Supporting Africa’s logistics needs with bulk ocean freight
Before sea freight containers took over sixty years ago, break bulk was the main form of moving cargo. Roughly 90% of all goods worldwide are still shipped by sea, of which 70% is now containerised cargo. Break bulk sea freight however still makes up a significant segment of transportation and has several advantages for clients, whether by air or sea freight, says Detlev Duve, managing director of Dachser South Africa.
Globally, logistics leader Dachser has undertaken many complex break bulk shipments. Due to Africa’s economic reliance on the extraction of natural resources, logistics operators in Africa will often be required to facilitate the movement of large machinery and parts.
Break bulk is where items are not transported in containers, but carried in units such as pallets, bags, drums or crates, or as larger non-unitised cargo. Cargo can be moved in smaller units, and it allows goods to enter less developed ports that are not set up for loading and unloading containers. Break bulk would also be used for hazardous materials, as they have to stay separate.

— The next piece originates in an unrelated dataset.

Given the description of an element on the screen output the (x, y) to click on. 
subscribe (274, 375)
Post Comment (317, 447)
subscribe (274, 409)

Break bulk is also essential when it comes to moving large, heavy or unusually shaped goods such as heavy machinery or construction materials, without dismantling the equipment into smaller shipments. This is a clear benefit for large or complex capital equipment, such as turbines or construction equipment, as it can avoid the costs of disassembling, packing, offloading and re-assembling.

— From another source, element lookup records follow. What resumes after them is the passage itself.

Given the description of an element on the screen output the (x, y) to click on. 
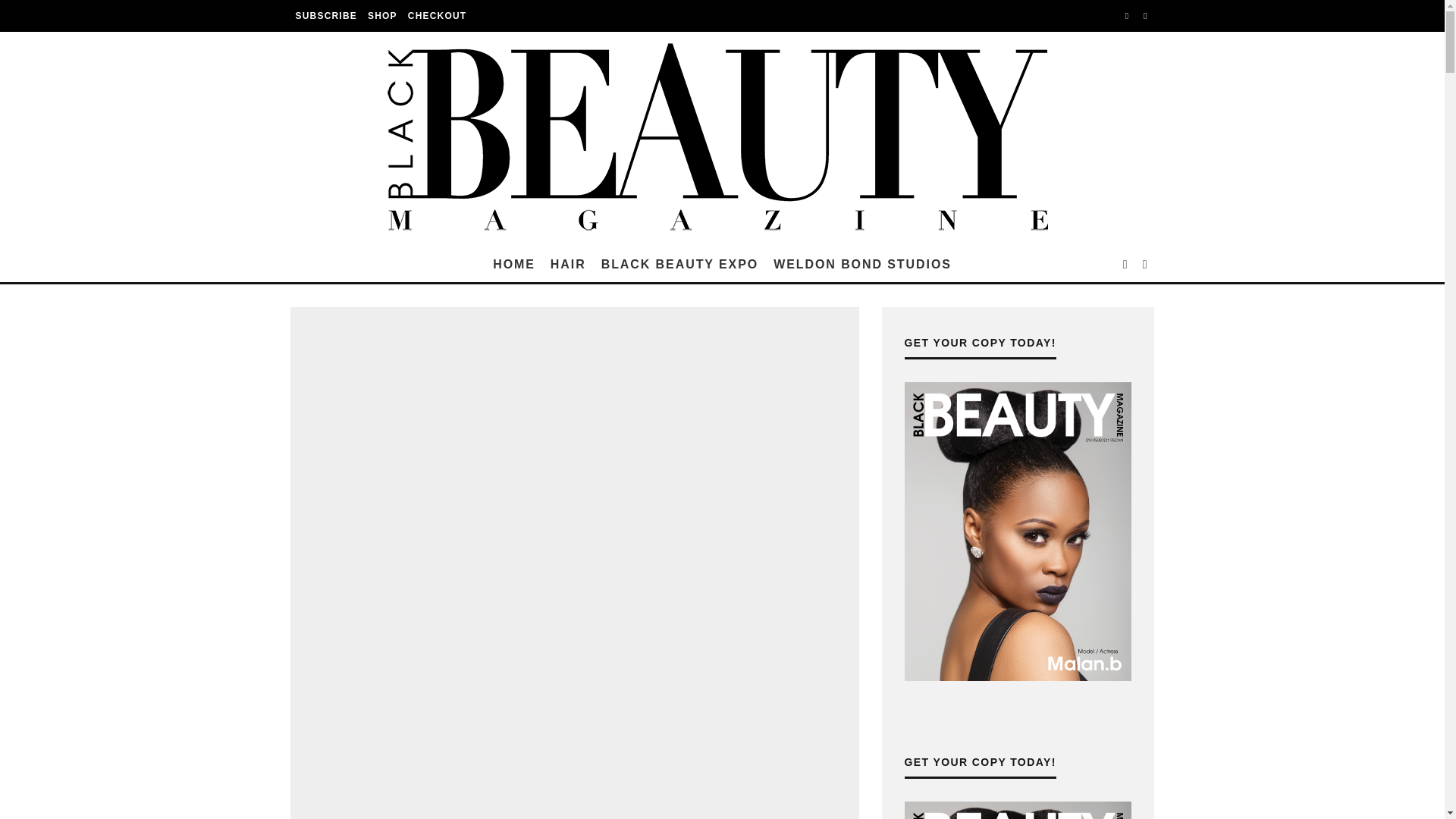
WELDON BOND STUDIOS (862, 264)
SHOP (382, 15)
HOME (513, 264)
HAIR (568, 264)
SUBSCRIBE (325, 15)
BLACK BEAUTY EXPO (679, 264)
CHECKOUT (437, 15)
Given the description of an element on the screen output the (x, y) to click on. 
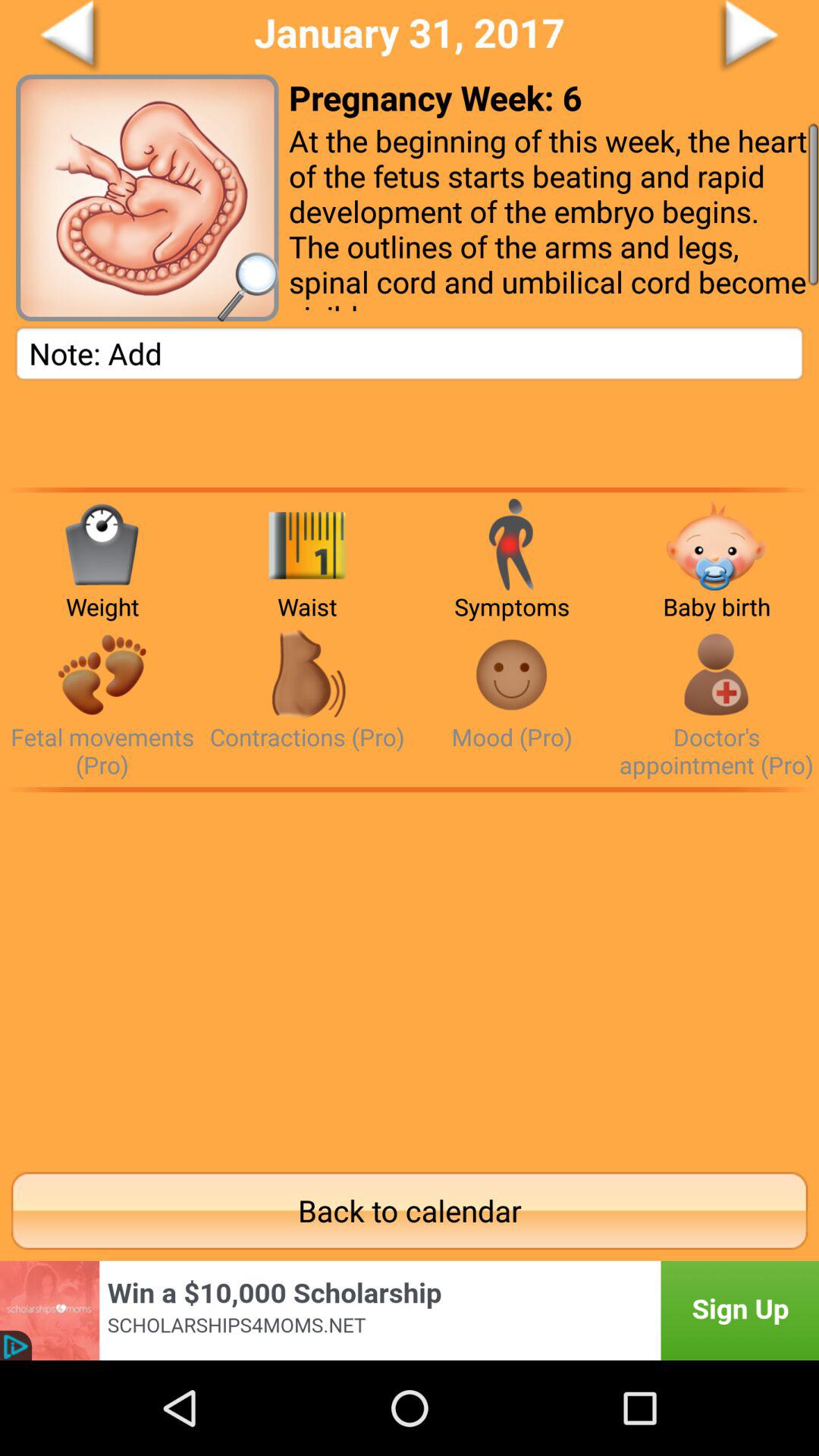
back (127, 37)
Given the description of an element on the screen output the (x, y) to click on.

Duve cites the example of moving mega machinery between South Africa and China. The project took a year to complete, and required intensive coordination and highly specialist knowledge. The client required the replacement of two stacker reclaimers and two ship loaders to be fabricated in China using raw materials from South Africa. Two E-houses were sent on break bulk vessels from South African ports to Tianjin in China. The completed machinery was then brought back to South Africa on three break-bulk charter vessels. Dachser South Africa handled the safe passage, customs clearance and offloading onto South African soil. “One ship loader equates to 99000 cubic metre and approximately 830 000 kg. At 73 meter in length, these machines equate to the width of a rugby field. The client’s shipment included two ship loaders and two stacker reclaimers. This is the ultimate in the transportation of mega machinery”, explains Detlev Duve.
Specialized and experienced staff
The project called Dachser South Africa’s capabilities, experience and networks into play. “For our client, this mammoth undertaking a success in terms of time, cost and efficiency. At Dachser South Africa, this is what we aim for, and to get this right, we are prepared to move mountains,” Duve continues.
As the break bulk cargo is not containerised, there is more danger of damage and theft. More labour and space can be required, making it a more expensive option. In some cases, specialised warehouses would be required for break bulk storage, or specialist equipment is needed. The transfer points, where the cargo switches from one mode of transportation to another either at ports or airports, may require special equipment and manpower.
A global network, innovative thinking and specialised experience is essential to deal with complex logistics challenges. “We can tap into the expertise of our extensive country network to make sure these projects go without a hitch.”